Ce nouveau contrat, ce n’est pas un cadeau. C’est une reconnaissance. Un retour au respect. Une façon de dire :
«Tu n’as pas été parfait, mais tu es encore debout. Et ça mérite qu’on parie encore sur toi.»
Jonathan Drouin aurait pu abandonner. Comme tant d’autres. Comme Charlotte, qui a dû tourner la page et redéfinir son identité. Il a tenu bon. Il a accepté l’humilité. Il a accepté le silence.
Et aujourd’hui, il retrouve enfin une équipe. Une famille professionnelle. Une chance.
Il y a des histoires qui font mal. Et il y a celles qui finissent par guérir.
Celle de Jonathan Drouin fait enfin partie de la deuxième catégorie... grâce à Patrick...

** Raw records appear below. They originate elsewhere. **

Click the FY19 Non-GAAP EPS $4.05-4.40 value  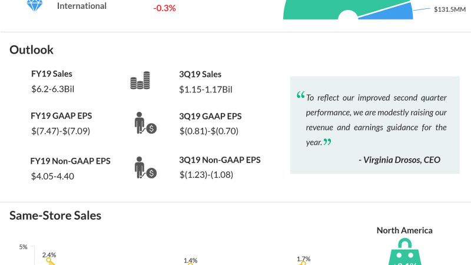pyautogui.click(x=52, y=175)
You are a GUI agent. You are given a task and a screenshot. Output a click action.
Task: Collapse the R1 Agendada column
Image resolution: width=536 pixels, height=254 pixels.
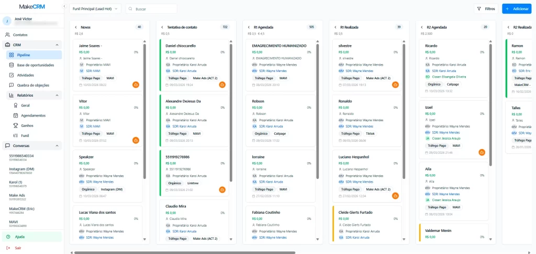(248, 27)
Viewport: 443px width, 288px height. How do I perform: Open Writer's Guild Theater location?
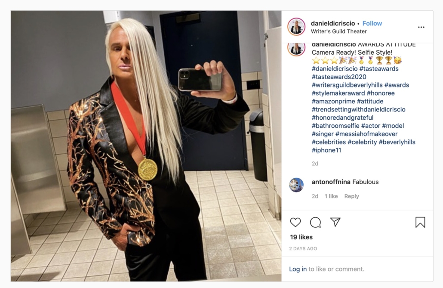339,31
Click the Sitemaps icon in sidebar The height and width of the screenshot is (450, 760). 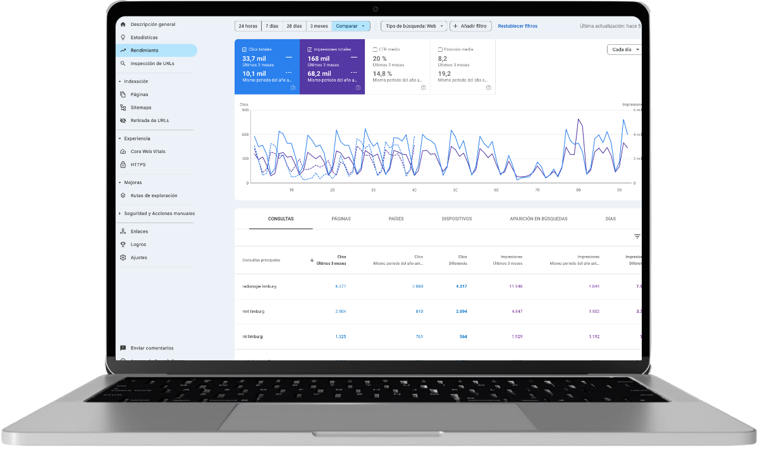click(123, 107)
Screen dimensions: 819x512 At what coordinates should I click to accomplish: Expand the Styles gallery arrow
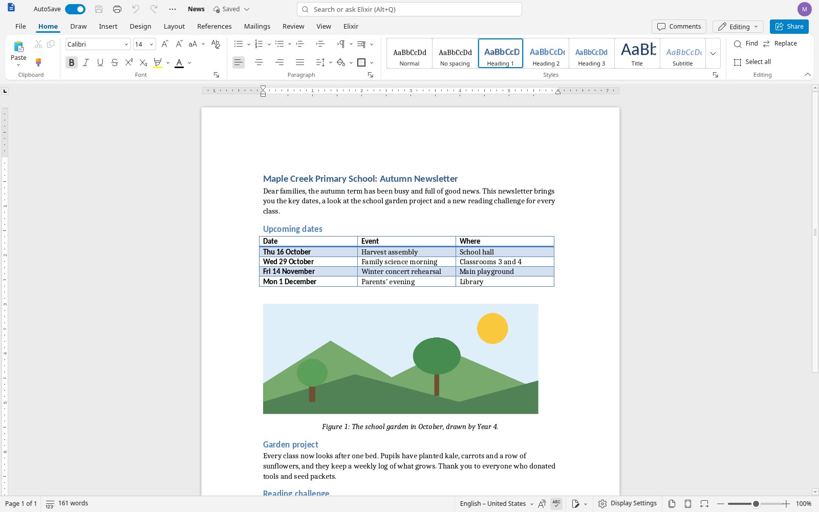point(713,53)
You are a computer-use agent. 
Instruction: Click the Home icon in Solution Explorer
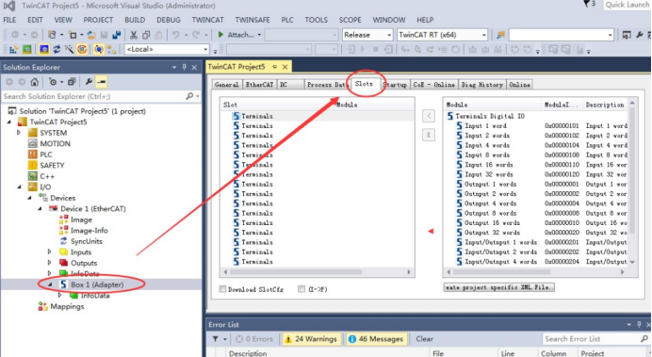(35, 82)
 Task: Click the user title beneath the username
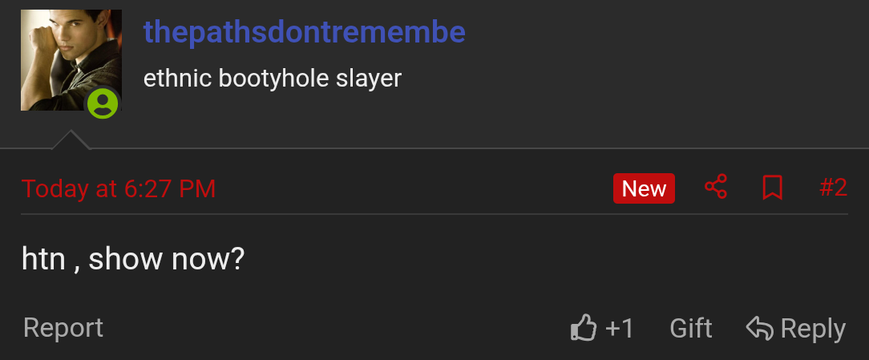point(272,79)
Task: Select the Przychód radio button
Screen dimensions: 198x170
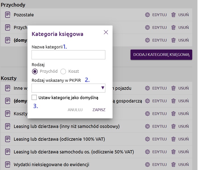Action: point(35,71)
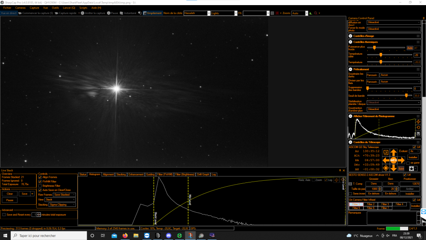Open the Évaluer 4x rate dropdown
The height and width of the screenshot is (240, 426).
[414, 151]
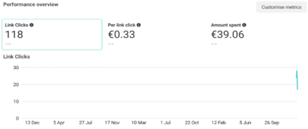
Task: Click the 118 link clicks total
Action: 14,34
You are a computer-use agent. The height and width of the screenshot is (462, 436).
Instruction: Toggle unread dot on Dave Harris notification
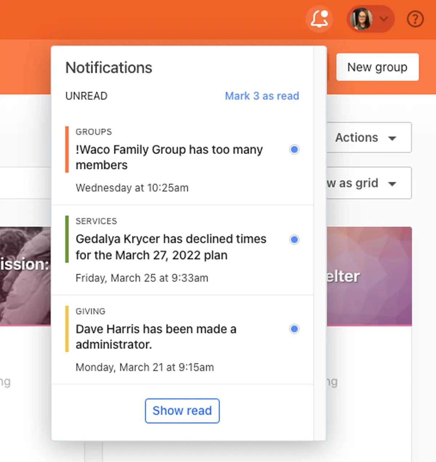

Mais Charlotte Robillard-Millette n’a jamais eu de Patrick Roy. Personne ne lui a dit : « Je te vois. Je crois encore en toi. »
Personne ne lui a offert un contrat, un vestiaire, une structure pour renaître. Elle a dû faire son deuil seule. Elle a dû rebâtir sa dignité. Elle a survécu, mais le sport, lui, l’a perdue.
Jonathan Drouin, lui, a eu cette main tendue. Ce regard franc d’un coach pas comme les autres. Ce filet de sécurité tissé par deux Québécois qui savent ce que c’est que de porter les rêves d’un peuple sur les épaules.
Et c’est ce qui fait toute la différence.
Parce qu’au fond, ce texte n’est pas une comparaison. C’est un plaidoyer.
Pour qu’il y ait plus de Patrick Roy.
Pour qu’aucun autre prodige, dans le hockey ou ailleurs, ne soit laissé seul à s’écrouler dans le silence.